◆ **Task to complete**:
Extend the write-up below about NewDad and their album 'Altar', picking up after its final sentence.

┌─ Text segment

NEWDAD with Freak Slug

Saturday April 25th | Doors 7 PM | Show 8 PM | $30 Advance, $33 Day of Show 

Life is all about balance, and for every dream experience that shakes up your world, there’s often a sacrifice to be made. NewDad have had plenty of the former since releasing their debut single ‘How’ in 2020 and steadily building an ever-burgeoning fanbase around their spellbinding dream-pop. They’ve released a critically-acclaimed debut album in 2024’s ‘Madra’, gained a fan in their ultimate hero, The Cure’s Robert Smith, and toured parts of the world they never thought they’d get to visit. But for all that to be possible, the Galway three-piece have had to give up some things, too.

Around four years ago, the band – singer/guitarist Julie Dawson, guitarist Sean O’Dowd, drummer Fiachra Parslow – left their home behind and moved to London. It’s a relocation that’s helped them thrive as a group, but is also something that Dawson still has mixed feelings about. “Most days I wake up and I’m like, ‘Yes, let’s fucking do this’, but I do still miss home,” she explains.

That tension between knowing you’re where you need to be right now and longing to be somewhere else colours ‘Altar’, NewDad’s highly anticipated second album. Started shortly before the release of ‘Madra’, it’s deeply informed by Dawson’s yearning for home, for family and the place that she truly belongs. In some ways, the record is a tribute to Galway, the singer in reverence of her hometown.

“The album itself is where I divulge my love for home,” Dawson shares, nodding to its title. “It’s the idea that Ireland is the altar and it’s the thing that I worship, in a way.” The meaning that imagined altar takes on has multiple layers to it, too. It’s a reference to the sacrifice the band has made in putting hundreds of miles between them and the people they cherish most – “Sacrifice is another thing that happens at altars; I haven’t seen it, but I’ve heard that happens,” Dawson laughs. ‘Altar’ also taps into some of the themes in the lyrics of “appeasing people, and that’s what you do at altars – appease a higher power”.

“I think of where / I’d like to be / Anywhere but here / Is fine by me,” Dawson sings on the twinkling slow build of opening track, ‘Other Side’. Across that song and the album in general, that burning for home – for the place Dawson feels most at ease and like her true self – grow darker and more anxiety-ridden, themes of survival and needing to be saved repeatedly piercing through. “Kneeling at the altar / Hope I get to heaven,” she sighs on ‘Mr Cold Embrace’, an acoustic-guitar-led, string-laden beauty that also finds the singer questioning “don’t know if I should have left her”.

‘Misery’, meanwhile, finds her interrogating her role in her unhappiness, acknowledging the sometimes self-inflicted nature of her gloom. “It’s all these cyclical things that we do and these patterns we fall in and out of,” she explains. “I was like, ‘Can I go home? Do I need to be here? Why am I doing this to myself? Why am I putting myself in these situations where I’m becoming deeply unhappy?’” Dawson wanted to make the song sound “surreal and alarming”, inspired by the imagery in Dante’s Inferno. “It’s very whispery and freaky.”

└─
┌─ Collected material

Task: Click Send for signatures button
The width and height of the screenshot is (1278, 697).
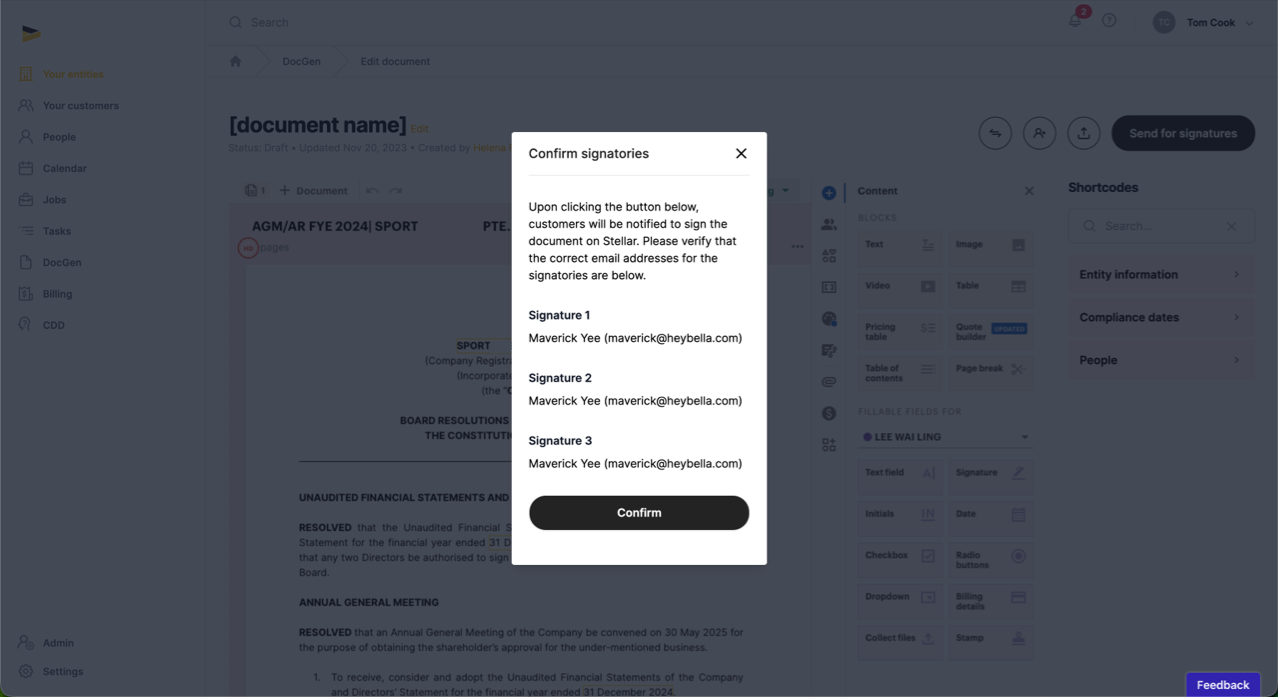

└─

◆ **Exercise response**:
Finale ‘Something Broken’, though, breaks the dwelling and yearning, Dawson asking to feel at home in her current location, to laugh harder, to forget what’s tormenting her. “It’s a more hopeful message in that it’s like, ‘I’m here now, let’s make the best of something that can be really hard’,” she says.

‘Altar’ – recorded in January 2025 between studios in Ipswich and London – isn’t simply an album about where one comes from and wants to get back to, though. It also charts Dawson’s journey as a musician, coming to terms with the realities of her hobby and passion becoming a profession, and navigating the industry as a woman. “When you start doing music, you do it because you love playing music, you love making music,” she reasons. “I hadn’t really considered the other aspects – touring is so fun, but it’s intensive. It’s difficult. Doing social media, I hate it. Just a lot of inside pressures and politics – it’s a lot more pressure than I thought it would be.”

Music, though, is still the outlet Dawson uses to alleviate the stresses in her life – even when they come from music itself. You can tell how impactful songwriting is for her just by looking at her catalogue of work so far – and the prolific levels at which she writes. ‘Altar’ was written before NewDad’s debut album had even been released, and between that record and this, she found the time to release her first solo album, ‘Bottom Of The Pool’, too.

Across all of her writing, but particularly on ‘Altar’, her artistry has helped her to find more understanding of both who she is as a person and her relationship with being a musician. “These songs have definitely helped me understand that and become a stronger person,” she nods. “I can be bad at standing up for myself. But you really need to do that in music, otherwise people will take the piss. I definitely realised that through songwriting.”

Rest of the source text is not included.